For the Whitney Biennial in 2014, My Barbarian reenacted excerpts from the 1994 MTV Real World: San Francisco, featuring former Miami resident Pedro Zamora as he bravely changed audience views about people with AIDS. My Barbarian enlivens its deliberately deadpan delivery of the dialogue among Zamora, his wary roommates, and season douchebag Puck, with club-worthy dance numbers that lift lyrics from a critical essay by the late Hialeah-bred queer theorist José Esteban Muñoz.
For its Miami debut, My Barbarian is repurposing “Voyage of the White Widow,” a performance commissioned by the gallery De Appel, in Amsterdam, 10 years ago. “We decided this year we would revive older pieces,” Segade explains. So “Bride of the White Widow,” he jokes, “is a sequel, like Bride of Frankenstein.”
In both the Miami and the Dutch versions, My Barbarian plays sailors on a ship during the so-called Age of Discovery. A girl joins the crew disguised as a boy. As the captain, Segade confronts a mutiny, while perhaps abducting human cargo from West Africa or plundering the “New World” of gold. (“I can’t tell you everything,” Segade teases).

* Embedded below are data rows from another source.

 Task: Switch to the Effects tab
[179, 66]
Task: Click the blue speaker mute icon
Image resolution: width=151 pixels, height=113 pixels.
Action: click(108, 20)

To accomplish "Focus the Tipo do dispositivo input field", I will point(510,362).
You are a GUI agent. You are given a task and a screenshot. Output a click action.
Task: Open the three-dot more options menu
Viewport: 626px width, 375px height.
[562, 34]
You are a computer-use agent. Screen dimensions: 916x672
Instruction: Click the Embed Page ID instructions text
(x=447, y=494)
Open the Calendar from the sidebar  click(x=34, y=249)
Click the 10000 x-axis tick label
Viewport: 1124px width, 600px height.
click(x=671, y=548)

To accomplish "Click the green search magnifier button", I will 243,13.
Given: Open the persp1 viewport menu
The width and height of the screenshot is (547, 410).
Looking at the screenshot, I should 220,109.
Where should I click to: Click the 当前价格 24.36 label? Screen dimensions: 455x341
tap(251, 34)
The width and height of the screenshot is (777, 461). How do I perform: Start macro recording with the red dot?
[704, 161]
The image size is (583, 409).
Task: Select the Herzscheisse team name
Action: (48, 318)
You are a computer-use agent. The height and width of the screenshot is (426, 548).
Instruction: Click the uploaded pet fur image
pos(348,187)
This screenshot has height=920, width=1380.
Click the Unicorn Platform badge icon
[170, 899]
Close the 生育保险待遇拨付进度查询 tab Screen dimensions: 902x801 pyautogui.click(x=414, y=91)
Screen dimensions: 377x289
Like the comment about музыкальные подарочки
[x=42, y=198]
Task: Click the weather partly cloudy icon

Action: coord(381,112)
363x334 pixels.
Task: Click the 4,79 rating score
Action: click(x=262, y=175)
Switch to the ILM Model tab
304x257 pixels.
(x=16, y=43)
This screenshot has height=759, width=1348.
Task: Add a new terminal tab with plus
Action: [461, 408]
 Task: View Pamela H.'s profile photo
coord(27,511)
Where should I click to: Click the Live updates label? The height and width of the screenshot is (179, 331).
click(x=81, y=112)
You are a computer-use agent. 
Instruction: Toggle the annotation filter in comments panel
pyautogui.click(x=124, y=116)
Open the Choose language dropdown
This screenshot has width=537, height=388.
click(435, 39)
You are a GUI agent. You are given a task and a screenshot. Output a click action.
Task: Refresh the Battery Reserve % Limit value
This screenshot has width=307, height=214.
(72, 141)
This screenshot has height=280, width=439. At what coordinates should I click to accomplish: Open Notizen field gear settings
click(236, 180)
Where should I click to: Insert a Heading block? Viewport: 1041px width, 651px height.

As Segade recalls, creating the Dutch performance began with “conversations about myths around first contact and historical events such as the slave trade.” Then the trio incorporated ideas from Dutch thinker Johan Huizinga, who “looks at how play happens in cultural performance, like law and war.” This idea of culture as play “helps us structure the action” of the performance. That idea also opens up “a lot of opportunity for the audience to interact,” he continues, even promising that one lucky audience member in Miami will win a $100 cash prize by the end of the evening.
When planning the sequel, My Barbarian’s vision of performing this piece on the high seas gave way to the reality.“The boat would have been rad,” Segade muses, “but there were things that would be hard to do on the yacht and it would be a small, small audience.”
So My Barbarian took a “virtual tour” of the Miami Light Project’s warehouse in Wynwood and mapped out a mobile performance. The voyage will take the audience from a “ballroom dance” experience in the Light Box theater to a video installation flashing images of Empire in the adjacent white-curtained gallery, to a “party beach resort” in the parking lot, which, Segade promises, will offer entertainments such as a “wet underwear contest” before ending in a “climate disaster.”
In place of the solemn beauty of the paintings of the masters of the Dutch “Golden Age,” My Barbarian is exploring here what they consider to be an “aesthetic of Miami.”
On visits to the Magic City, “for the art fairs and other times,” Segade observes, “we were always attracted to that space between Art Deco and Versace, and to all the Latin cultures and Caribbean cultures there.”
However “Bride of the White Widow” is adapted for the Miami show. Hopefully, My Barbarian will keep the club song “Golden Age.” In a video the group posted nine years ago, the trio, dressed as sailors, leads the audience through a dance sequence that mimes “hands in chains,” “work[ing] the mines,” “cook[ing] and serv[ing],” and finally, “drop[ping] down low like you got no soul,” before posing the question in the chorus: “Who put the gold in the Golden Age?” (https://vimeo.com/1460691)
If the aesthetics might shift, Segade suggests that the White Widow’s political themes have grown even more urgent in the years between 2008 and 2018. “It’s about power, empire, masculinity, historical atrocities, and racist policies,” Segade observes. “What’s there to change in that?”
My Barbarian performs Bride of the White Widow at 8:00 p.m. on Saturday, January 20, at the Light Box at Miami Light Project, 404 NW 26th St., as part of the MOAD series of performances. Tickets cost $5-$15.